La greffe d’utérus suppose une procédure lourde, encore une fois pour une greffe non vitale qui peut affecter la santé de la donneuse vivante comme celle de la receveuse. Il a fallu entre 10 et 13 heures pour l’équipe suédoise et 8 à 9 heures pour l’équipe de Dallas pour prélever l’organe sur la donneuse vivante. De fait, l’utérus est très vascularisé et le prélèvement est difficile. Des conséquences, en l’état considérées comme mineures par les équipes, ont été constatées sur une donneuse – une descente d’organes.

 

Pour la receveuse, ce sont 12 heures d’opération pour les suédoises, tandis qu’il fallait compter 5 à 6 heures d’opération pour les américaines. L’équipe américaine a échoué lors des trois premières greffes : les utérus prélevés ont nécrosé. Ces échecs soulignent la nécessité d’un apprentissage de la chirurgie.

 

Comme pour toutes les greffes, les receveuses sont soumises à un traitement immunosuppresseur que les médecins estiment sans danger pour la santé de l’enfant, pourtant les précautions pharmacologiques durant la grossesse sont habituellement extrêmement strictes. En Suède, les femmes ont demandé à ce qu’on leur retire le greffon après la première naissance : les traitements immunosuppresseurs sont sans aucun doute en cause, mais la perspective de vivre avec l’utérus d’une autre est-elle si simple à accepter ?

 

Par ailleurs, le Docteur Tristan Gauthier a lui-même souligné que ce projet se heurtait à une barrière éthique et qu’il ne faisait pas l’objet de consensus au sein des équipes.

 

Enfin, comme pour la PMA ou la GPA, les greffes d’utérus consacrent un droit à l’enfant qui cherche une légitimité qu’il n’est pas possible de lui accorder.

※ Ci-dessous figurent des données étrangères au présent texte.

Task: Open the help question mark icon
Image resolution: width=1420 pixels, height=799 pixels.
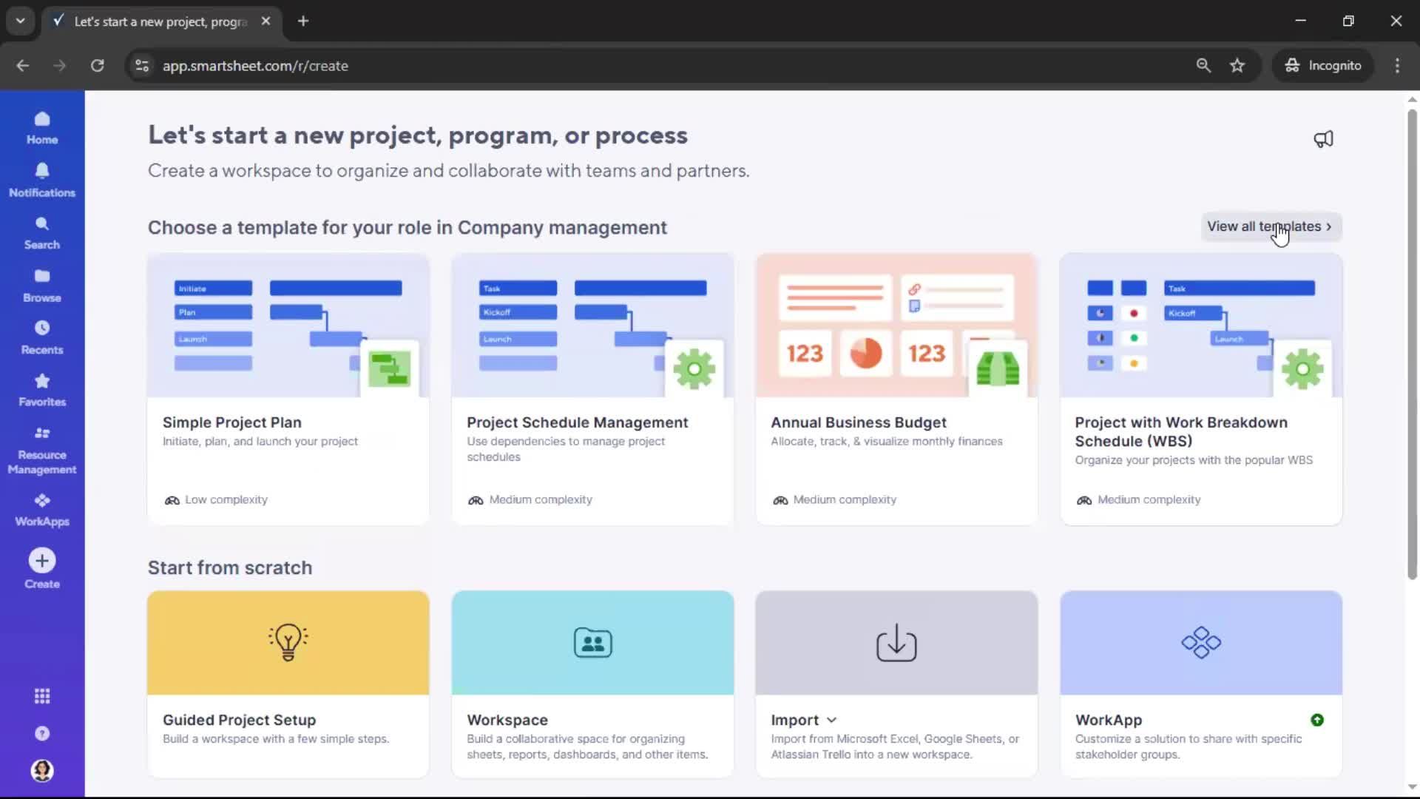Action: point(42,733)
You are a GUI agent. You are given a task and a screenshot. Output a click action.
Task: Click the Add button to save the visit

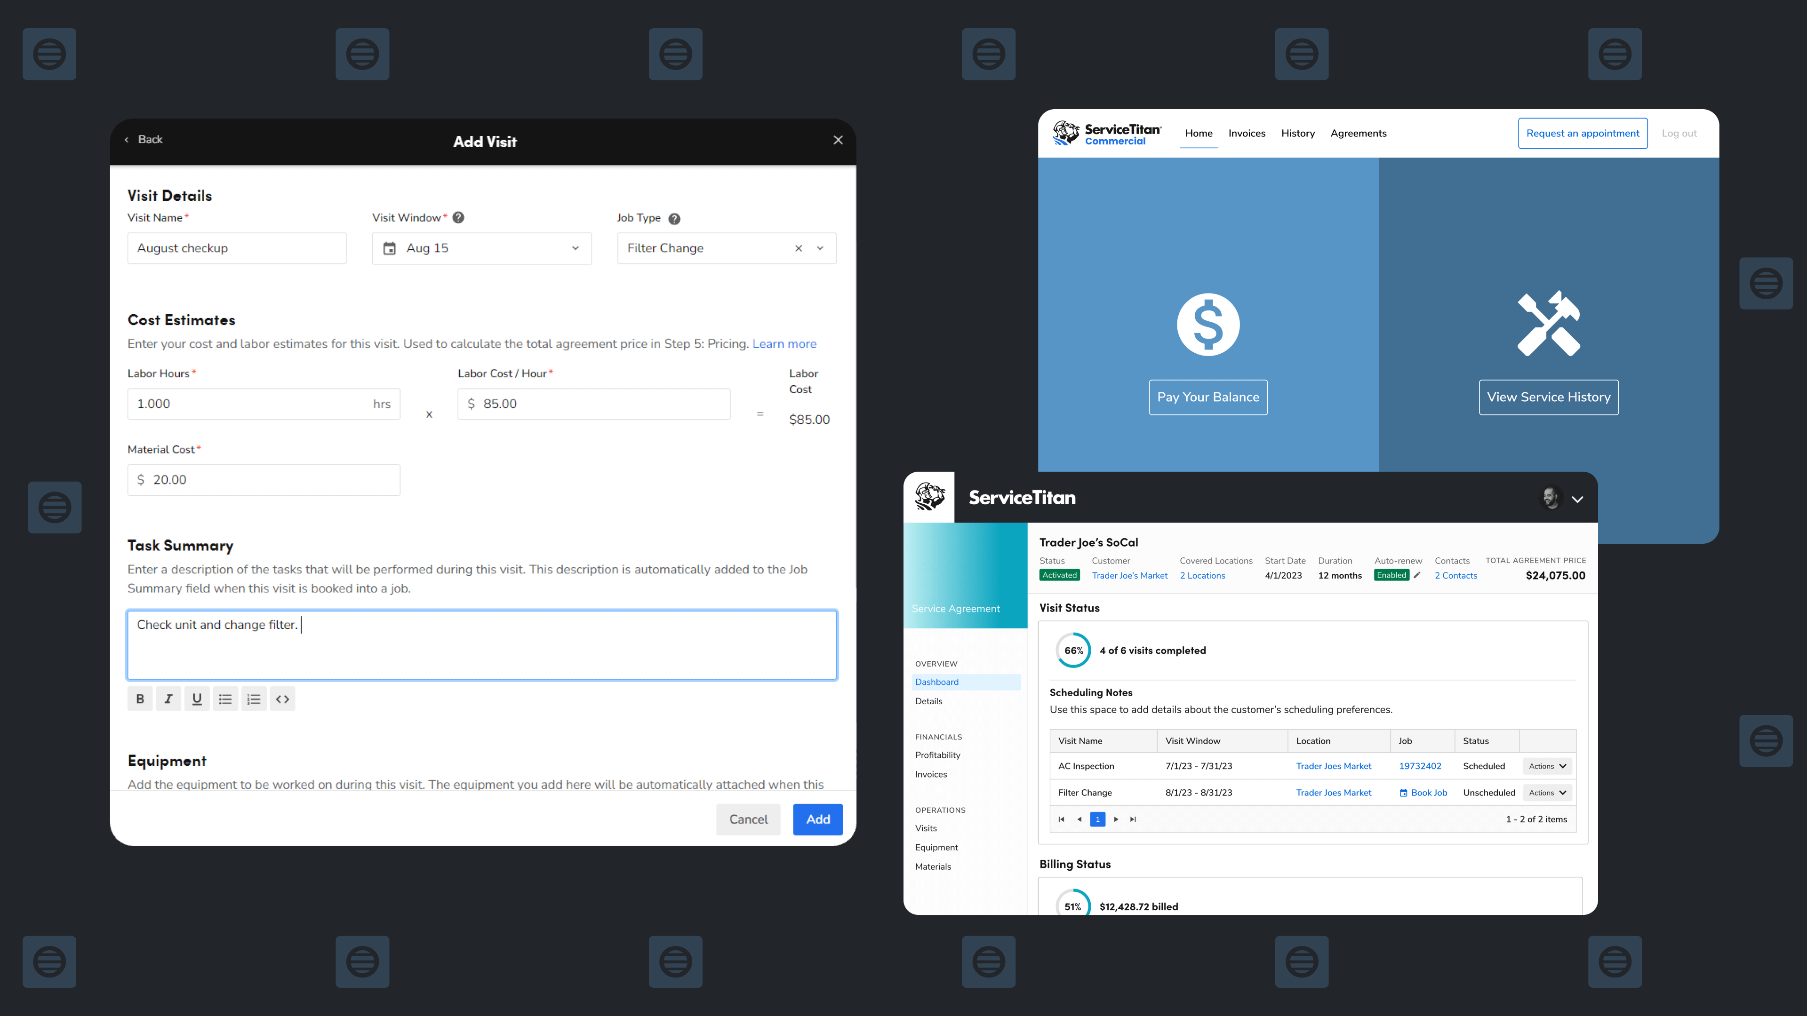[817, 819]
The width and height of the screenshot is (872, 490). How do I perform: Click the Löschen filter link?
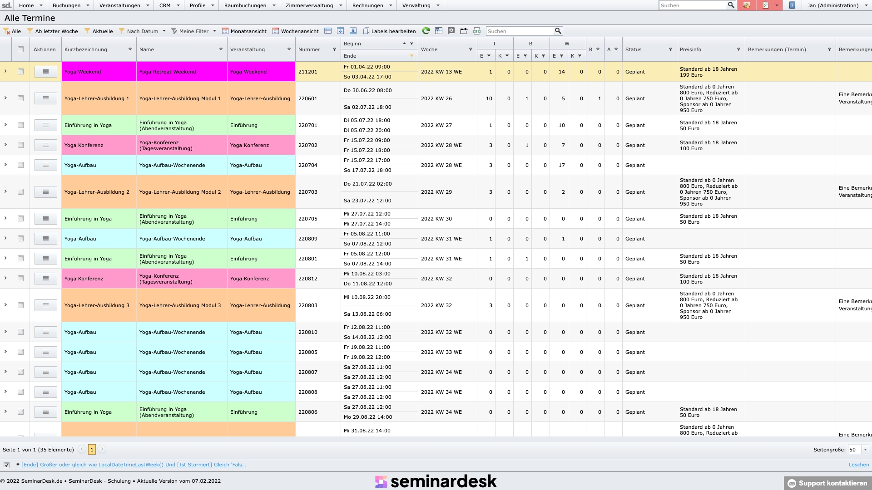coord(858,465)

Et avec des techniques de procréation de plus en plus accessibles et répandues, l’infertilité est d’autant plus douloureuse qu’elle devient socialement inacceptable.

 

Greffes de cornées, de l’ancien et du nouveau…

 

Si ces greffes sont anciennes, les techniques ont évolué qui permettent désormais des greffes partielles avec une récupération visuelle beaucoup plus rapide et des risques de rejet réduits. Elles sont cependant plus difficiles à réaliser et demandent une grande habileté de la part des chirurgiens. La greffe de cornée est la plus pratiquée : près de 5 000 patients français ont reçu une telle greffe en 2015.

 

Dans un tout autre domaine, le Professeur Martin Bichall de l’UCL and Royal national throat Nose and Ear Hospital de Londres, a présenté les travaux innovants visant à utiliser des produits issus de l’ingénierie tissulaire avec en perspective des remplacement de peau, d’articulation, de vessie partielle et de cornée réalisés en 2D, qui doivent ensuite ouvrir à l’introduction de tissus 3D et aux remplacements d’organes. Des essais cliniques de phase I et II (sécurité et efficacité potentielle) sont en cours : des travaux à base de cellules souches et de bioengineering pour reconstruire des tissus et structures des voies aériennes. Mais de nombreux défis restent à surmonter.

 

Dans le domaine de la greffe, la science est à la recherche des sources « inépuisables » d’organes et l’ingénierie tissulaire est une des pistes possible, peut être un espoir pour des patients en attente. Mais à ce jour, les essais ne permettent pas encore d’imaginer que ces organes seront bientôt disponibles.

 

[1] Greffe pratiquée entre deux individus appartenant à la même espèce animale, mais génétiquement différente.

[2] Suède, Chine, Brésil, Etats-Unis, République tchèque, Turquie, Arabie Saoudite…)

[3] Le temps d’ischémie froide (hypothermie) est le temps de conservation de l”organe du prélèvement jusqu’à la transplantation.